| Assignment |
In the records, find each line where "computer" occurs, and copy it.
:: Source material ::
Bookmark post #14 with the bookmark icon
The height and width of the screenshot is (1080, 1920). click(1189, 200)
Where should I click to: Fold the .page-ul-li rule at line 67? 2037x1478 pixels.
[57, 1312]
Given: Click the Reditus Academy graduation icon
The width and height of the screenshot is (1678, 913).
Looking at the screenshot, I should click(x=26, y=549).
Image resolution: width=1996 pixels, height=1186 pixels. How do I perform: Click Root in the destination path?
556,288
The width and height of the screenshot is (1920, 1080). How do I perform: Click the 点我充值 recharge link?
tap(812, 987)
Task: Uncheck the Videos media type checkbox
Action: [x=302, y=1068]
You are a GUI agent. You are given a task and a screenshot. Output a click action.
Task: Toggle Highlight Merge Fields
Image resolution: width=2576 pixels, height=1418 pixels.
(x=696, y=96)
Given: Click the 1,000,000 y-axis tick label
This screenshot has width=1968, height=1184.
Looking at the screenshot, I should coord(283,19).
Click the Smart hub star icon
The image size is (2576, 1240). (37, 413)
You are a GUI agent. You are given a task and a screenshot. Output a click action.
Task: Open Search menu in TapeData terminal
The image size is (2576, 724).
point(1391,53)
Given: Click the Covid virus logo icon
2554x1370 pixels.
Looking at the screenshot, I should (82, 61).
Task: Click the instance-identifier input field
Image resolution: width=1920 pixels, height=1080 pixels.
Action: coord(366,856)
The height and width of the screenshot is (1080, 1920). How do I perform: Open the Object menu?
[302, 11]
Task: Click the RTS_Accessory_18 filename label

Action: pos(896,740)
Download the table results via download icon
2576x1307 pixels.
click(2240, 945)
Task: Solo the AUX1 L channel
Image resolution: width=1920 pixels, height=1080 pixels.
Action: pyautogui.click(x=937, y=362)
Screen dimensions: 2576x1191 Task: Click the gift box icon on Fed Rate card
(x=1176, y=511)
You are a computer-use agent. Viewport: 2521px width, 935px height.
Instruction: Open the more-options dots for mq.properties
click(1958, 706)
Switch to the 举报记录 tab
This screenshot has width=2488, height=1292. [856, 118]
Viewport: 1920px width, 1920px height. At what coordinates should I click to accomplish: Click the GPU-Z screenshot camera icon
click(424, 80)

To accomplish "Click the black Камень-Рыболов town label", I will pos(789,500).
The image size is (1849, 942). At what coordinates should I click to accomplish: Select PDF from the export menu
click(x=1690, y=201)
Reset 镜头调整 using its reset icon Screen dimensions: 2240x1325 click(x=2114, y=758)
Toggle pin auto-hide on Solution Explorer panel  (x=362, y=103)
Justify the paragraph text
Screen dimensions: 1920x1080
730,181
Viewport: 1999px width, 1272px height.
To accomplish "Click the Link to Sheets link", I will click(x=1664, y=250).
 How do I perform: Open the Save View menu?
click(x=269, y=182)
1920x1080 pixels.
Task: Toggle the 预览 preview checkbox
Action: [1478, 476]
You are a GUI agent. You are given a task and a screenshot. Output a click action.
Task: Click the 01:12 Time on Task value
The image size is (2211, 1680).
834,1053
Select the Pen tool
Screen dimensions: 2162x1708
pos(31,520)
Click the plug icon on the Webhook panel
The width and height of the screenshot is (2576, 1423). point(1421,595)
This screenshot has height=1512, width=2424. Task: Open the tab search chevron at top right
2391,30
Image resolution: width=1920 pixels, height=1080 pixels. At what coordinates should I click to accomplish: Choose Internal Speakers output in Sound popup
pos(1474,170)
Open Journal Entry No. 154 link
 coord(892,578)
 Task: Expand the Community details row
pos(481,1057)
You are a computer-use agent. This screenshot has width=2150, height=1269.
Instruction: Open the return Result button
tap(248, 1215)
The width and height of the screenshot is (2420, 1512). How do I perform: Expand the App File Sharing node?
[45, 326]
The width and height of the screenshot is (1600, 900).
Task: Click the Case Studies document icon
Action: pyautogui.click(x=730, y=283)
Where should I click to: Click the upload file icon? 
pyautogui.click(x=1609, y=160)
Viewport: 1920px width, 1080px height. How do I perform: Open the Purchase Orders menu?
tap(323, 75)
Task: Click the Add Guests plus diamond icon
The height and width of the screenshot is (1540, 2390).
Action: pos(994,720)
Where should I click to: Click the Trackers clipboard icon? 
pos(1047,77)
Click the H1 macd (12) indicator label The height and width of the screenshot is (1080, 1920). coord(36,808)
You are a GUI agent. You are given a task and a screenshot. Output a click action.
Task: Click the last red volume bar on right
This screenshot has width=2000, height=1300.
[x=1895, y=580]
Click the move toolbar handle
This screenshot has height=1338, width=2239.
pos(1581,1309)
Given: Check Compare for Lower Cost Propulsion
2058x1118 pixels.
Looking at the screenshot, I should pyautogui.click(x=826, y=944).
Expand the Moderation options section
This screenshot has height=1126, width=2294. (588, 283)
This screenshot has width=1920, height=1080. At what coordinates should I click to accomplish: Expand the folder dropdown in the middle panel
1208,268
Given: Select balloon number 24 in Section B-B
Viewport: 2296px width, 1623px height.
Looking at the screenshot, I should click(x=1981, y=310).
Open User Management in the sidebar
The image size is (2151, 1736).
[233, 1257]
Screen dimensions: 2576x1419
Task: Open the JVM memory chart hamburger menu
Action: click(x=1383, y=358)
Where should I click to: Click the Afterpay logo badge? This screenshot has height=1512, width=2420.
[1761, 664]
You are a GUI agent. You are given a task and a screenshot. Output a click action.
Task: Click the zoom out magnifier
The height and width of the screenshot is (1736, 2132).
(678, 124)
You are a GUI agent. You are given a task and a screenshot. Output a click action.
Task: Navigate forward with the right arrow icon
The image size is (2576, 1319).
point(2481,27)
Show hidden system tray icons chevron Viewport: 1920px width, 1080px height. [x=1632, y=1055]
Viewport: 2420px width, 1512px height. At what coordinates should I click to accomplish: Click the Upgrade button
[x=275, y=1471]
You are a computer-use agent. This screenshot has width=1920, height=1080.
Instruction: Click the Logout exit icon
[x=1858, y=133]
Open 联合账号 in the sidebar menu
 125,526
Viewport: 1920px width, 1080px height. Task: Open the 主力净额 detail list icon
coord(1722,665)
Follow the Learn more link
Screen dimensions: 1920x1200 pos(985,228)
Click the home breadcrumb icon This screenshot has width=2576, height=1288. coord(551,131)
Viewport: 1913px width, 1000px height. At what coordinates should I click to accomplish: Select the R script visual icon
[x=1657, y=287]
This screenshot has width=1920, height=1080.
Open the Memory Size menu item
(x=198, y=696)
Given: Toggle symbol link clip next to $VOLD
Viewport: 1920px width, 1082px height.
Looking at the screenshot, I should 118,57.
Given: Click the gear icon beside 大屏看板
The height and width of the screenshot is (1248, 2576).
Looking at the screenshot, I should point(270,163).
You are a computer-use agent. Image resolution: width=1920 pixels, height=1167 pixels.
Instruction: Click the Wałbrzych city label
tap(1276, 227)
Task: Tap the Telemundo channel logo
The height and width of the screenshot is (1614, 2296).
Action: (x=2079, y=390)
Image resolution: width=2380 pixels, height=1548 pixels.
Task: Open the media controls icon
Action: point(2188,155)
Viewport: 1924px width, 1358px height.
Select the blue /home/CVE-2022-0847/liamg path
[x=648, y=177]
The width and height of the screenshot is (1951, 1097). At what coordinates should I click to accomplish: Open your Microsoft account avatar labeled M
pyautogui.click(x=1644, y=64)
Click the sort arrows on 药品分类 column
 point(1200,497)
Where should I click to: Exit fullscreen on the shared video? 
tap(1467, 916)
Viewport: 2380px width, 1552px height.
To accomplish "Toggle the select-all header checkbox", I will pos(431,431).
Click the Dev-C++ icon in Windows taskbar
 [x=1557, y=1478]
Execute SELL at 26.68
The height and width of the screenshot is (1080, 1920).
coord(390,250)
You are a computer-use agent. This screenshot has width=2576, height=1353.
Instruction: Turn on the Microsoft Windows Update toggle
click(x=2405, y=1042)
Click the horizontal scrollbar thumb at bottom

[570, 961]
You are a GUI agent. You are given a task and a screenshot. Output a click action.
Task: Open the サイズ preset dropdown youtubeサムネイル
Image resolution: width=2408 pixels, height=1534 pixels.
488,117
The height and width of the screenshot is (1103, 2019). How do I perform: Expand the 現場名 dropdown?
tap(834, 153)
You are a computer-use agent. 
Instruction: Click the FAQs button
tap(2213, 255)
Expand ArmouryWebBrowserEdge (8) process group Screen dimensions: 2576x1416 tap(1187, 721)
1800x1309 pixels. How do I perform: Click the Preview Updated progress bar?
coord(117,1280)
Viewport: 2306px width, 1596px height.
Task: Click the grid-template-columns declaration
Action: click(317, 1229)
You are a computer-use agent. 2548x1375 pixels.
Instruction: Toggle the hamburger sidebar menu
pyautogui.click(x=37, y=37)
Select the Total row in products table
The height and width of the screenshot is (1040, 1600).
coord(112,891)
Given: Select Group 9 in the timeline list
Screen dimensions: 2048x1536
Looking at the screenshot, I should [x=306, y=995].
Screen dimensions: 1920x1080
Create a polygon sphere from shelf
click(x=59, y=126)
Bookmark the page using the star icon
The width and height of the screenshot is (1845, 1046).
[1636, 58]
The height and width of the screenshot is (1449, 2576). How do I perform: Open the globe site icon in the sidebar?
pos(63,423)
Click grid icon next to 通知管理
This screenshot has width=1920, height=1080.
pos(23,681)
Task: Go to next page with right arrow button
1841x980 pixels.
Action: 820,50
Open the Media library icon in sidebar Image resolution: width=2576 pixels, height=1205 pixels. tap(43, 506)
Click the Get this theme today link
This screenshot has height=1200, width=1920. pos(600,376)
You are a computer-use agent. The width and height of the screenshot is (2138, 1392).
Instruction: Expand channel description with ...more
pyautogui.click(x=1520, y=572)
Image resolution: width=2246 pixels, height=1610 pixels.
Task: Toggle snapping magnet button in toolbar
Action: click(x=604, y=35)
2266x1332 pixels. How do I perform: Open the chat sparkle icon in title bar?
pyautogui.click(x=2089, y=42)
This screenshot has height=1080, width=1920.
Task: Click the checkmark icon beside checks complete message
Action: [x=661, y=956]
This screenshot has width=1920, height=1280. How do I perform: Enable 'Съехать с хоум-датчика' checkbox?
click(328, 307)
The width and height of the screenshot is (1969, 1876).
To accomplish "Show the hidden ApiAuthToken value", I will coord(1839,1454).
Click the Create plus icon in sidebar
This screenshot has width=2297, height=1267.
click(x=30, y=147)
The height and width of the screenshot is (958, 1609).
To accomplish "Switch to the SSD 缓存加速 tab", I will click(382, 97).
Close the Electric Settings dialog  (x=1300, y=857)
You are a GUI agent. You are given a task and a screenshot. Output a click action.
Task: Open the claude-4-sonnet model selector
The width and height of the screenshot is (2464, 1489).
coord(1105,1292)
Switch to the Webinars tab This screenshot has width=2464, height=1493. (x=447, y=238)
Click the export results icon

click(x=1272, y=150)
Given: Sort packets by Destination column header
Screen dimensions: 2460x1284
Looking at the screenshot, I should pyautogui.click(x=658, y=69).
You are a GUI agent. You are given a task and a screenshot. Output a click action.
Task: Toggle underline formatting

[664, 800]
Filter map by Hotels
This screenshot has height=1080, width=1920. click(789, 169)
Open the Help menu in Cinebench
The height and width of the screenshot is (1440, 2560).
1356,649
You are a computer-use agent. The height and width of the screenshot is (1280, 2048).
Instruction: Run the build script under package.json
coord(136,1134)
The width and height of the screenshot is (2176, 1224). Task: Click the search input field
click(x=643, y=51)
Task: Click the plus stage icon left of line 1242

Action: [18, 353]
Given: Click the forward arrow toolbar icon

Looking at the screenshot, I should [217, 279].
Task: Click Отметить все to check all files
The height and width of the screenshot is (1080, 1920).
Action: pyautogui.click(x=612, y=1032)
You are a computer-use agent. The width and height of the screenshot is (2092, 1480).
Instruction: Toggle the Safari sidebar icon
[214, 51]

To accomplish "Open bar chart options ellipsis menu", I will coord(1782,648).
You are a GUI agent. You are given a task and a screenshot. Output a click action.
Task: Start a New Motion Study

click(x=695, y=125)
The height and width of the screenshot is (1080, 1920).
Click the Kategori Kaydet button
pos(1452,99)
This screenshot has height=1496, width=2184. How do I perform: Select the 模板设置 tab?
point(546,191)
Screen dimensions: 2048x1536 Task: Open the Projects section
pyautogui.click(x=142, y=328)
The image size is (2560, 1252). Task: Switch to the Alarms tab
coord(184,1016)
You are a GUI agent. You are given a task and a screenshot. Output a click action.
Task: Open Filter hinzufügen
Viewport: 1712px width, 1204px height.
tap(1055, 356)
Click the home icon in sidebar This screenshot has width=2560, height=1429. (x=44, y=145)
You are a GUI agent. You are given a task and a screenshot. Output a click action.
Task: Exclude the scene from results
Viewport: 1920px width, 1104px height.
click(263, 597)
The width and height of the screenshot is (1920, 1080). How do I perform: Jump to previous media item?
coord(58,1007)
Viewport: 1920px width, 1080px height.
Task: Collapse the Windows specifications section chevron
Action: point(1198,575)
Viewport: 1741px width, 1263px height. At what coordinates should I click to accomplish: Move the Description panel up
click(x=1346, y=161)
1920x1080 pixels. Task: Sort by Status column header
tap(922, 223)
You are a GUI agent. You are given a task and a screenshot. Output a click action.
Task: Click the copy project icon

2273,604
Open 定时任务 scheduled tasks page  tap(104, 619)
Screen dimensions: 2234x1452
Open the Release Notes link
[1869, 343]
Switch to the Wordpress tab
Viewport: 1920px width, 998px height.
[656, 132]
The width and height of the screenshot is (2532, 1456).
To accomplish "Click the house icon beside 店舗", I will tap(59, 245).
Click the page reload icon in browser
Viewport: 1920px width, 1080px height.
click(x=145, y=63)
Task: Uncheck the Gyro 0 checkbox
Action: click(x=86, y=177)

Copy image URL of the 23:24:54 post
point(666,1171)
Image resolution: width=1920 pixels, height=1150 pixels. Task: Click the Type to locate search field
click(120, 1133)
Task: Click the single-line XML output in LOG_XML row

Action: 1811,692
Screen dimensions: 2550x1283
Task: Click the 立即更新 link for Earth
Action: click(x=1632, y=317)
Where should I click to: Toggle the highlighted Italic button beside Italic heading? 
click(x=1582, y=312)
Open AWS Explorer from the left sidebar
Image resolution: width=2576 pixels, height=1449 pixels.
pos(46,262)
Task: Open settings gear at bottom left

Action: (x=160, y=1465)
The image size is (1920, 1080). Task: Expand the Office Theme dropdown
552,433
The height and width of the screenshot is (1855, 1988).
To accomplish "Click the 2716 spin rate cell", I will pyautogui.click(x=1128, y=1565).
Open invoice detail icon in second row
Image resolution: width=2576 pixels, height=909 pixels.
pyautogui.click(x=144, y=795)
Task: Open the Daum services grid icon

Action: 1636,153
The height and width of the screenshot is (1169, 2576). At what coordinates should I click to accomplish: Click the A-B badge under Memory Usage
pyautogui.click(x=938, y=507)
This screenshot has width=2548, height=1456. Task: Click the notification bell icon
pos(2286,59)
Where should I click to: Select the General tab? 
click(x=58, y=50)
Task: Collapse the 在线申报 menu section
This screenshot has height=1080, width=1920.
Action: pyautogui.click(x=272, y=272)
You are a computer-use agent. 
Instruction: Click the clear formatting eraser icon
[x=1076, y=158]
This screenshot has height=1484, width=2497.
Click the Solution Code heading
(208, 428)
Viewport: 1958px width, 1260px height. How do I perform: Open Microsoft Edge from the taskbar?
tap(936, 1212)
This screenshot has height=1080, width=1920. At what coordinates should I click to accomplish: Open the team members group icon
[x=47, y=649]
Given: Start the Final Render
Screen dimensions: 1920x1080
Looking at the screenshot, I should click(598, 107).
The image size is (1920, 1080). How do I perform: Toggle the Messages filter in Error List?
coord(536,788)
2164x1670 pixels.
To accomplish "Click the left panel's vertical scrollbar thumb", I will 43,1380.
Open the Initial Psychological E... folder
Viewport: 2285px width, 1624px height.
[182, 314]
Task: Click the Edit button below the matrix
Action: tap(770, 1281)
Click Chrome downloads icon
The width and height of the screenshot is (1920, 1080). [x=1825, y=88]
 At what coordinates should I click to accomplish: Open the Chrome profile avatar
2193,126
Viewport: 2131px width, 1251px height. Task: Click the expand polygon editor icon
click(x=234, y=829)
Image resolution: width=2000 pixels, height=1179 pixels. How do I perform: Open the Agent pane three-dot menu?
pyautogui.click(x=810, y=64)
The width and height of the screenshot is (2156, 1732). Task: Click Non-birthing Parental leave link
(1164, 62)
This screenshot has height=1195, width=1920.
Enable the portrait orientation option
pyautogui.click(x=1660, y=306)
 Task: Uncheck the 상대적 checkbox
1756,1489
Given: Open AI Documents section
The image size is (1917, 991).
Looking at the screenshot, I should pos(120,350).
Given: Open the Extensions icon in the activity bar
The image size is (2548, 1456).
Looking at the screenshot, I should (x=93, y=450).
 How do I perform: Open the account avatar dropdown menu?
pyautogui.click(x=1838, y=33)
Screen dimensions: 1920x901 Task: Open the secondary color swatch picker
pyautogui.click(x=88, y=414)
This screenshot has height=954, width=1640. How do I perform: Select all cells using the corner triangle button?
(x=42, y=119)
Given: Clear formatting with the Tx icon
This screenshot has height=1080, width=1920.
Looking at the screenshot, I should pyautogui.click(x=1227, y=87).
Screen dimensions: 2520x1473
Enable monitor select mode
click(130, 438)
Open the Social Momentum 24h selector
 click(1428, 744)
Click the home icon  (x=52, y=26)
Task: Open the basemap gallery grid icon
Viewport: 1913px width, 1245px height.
:::
| Result for this task |
You are a computer-use agent. Viewport: 2521px width, 935px height.
You are a computer-use agent. This screenshot has width=2150, height=1269.
You are a computer-use agent. This screenshot has width=1920, height=1080.
You are a computer-use agent. Image resolution: width=1920 pixels, height=1167 pixels.
You are a computer-use agent. This screenshot has width=2576, height=1353.
You are a computer-use agent. 
You are a computer-use agent. 2548x1375 pixels.
You are a computer-use agent. The width and height of the screenshot is (2138, 1392).
You are a computer-use agent. The height and width of the screenshot is (1280, 2048).
You are a computer-use agent. The width and height of the screenshot is (2092, 1480).
You are a computer-use agent. 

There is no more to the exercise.